Building Better Supply Chain Data
Part 2: It Turns Out, Not All Data Types Are Created Equal
11 March, 2020 // In our last newsletter, we introduced the concept that “data” is an inadequate term to describe all the various types of supply chain information. Not all data is the same. Unless we recognize the subtle differences in how events are reported, we can’t fully understand them.
This second part of our series looks in greater depth at some of those data types and differences.How do we classify data so that we can work with it usefully, change data types and sources where needed and correlate information across a supply chain? We propose a set of definitions to refine our crude data, much in the same way that data scientists categorize data types for statistical purposes.
Physical Versus Synthetic Data: Physical data refers to any notifications that result from actual interaction with goods. Scanning a box is physical data. Even though the level of reliability is quite different, a worker who enters damage information into a spreadsheet after inspecting a pallet is reporting physical information. Some types of condition monitors and Internet of Things (IoT) sensor devices yield physical data. Think about a tip-and-tell placard, a GPS tracker attached to a pallet or a light/humidity/temperature sensor.
Synthetic data, by contrast, results from the application of rules, predictions and correlations. Inventory auto-replenishment triggers are synthetic in the absence of a warehouse worker to count how many goods actually remain on the shelf. Many ERP events are synthetic: A delivery notification to the distribution center might trigger those goods to be marked “on hand and available” at the warehouse regardless of whether they’ve actually been put away on the shelf yet. And, forecasts depend on synthesizing other information to make a prediction.
Captive Versus Dynamic Data: While the physical / synthetic pairing helps us assess data at the time that information is created, it doesn’t assure ongoing accuracy. For that, we need to explore two more opposing categories.

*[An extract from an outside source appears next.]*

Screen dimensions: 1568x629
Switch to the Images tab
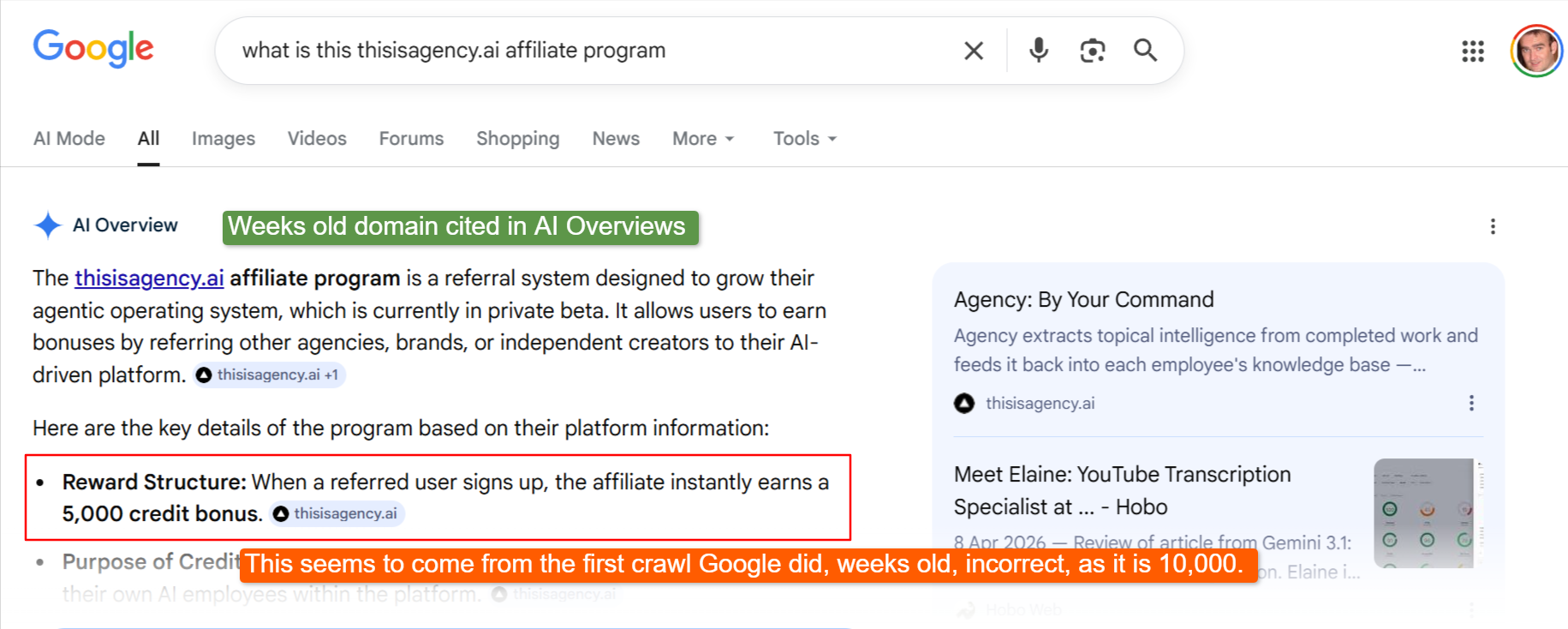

Think of captive data as information snapshots frozen in time. The cells of an offline spreadsheet may or may not have been accurate when they were populated. But, they maintain the same value once they’re entered unless manually updated. Similarly, a status update of “in transit—departed origin” reflects the moment that event occurred. A shock indicator tells you that goods were jolted violently, but it doesn’t say when or if additional upsets occurred subsequent to the first one.
Dynamic data is more like the frames of a movie, showing its subject over time. A GPS tracker pings out a continuous stream of locations. An IoT condition monitor likewise tells you exactly when—and how many times—goods suffered shocks, temperature excursions, humidity, light exposure, etc.
All of this is not to denigrate any particular data type. But it’s critical that supply chain managers understand the unique characteristics and limitations of each. Unfortunately, many supply chain control and visibility systems treat different data types similarly, which can lead to poor decision-making.
At Morgan, we advocate mapping a supply chain’s data sources against these data types. And, we engineer systems like our own ChronosCloud that connect disparate data types, enable multi-party analytics and break free of traditional enterprise computing rules and restrictions.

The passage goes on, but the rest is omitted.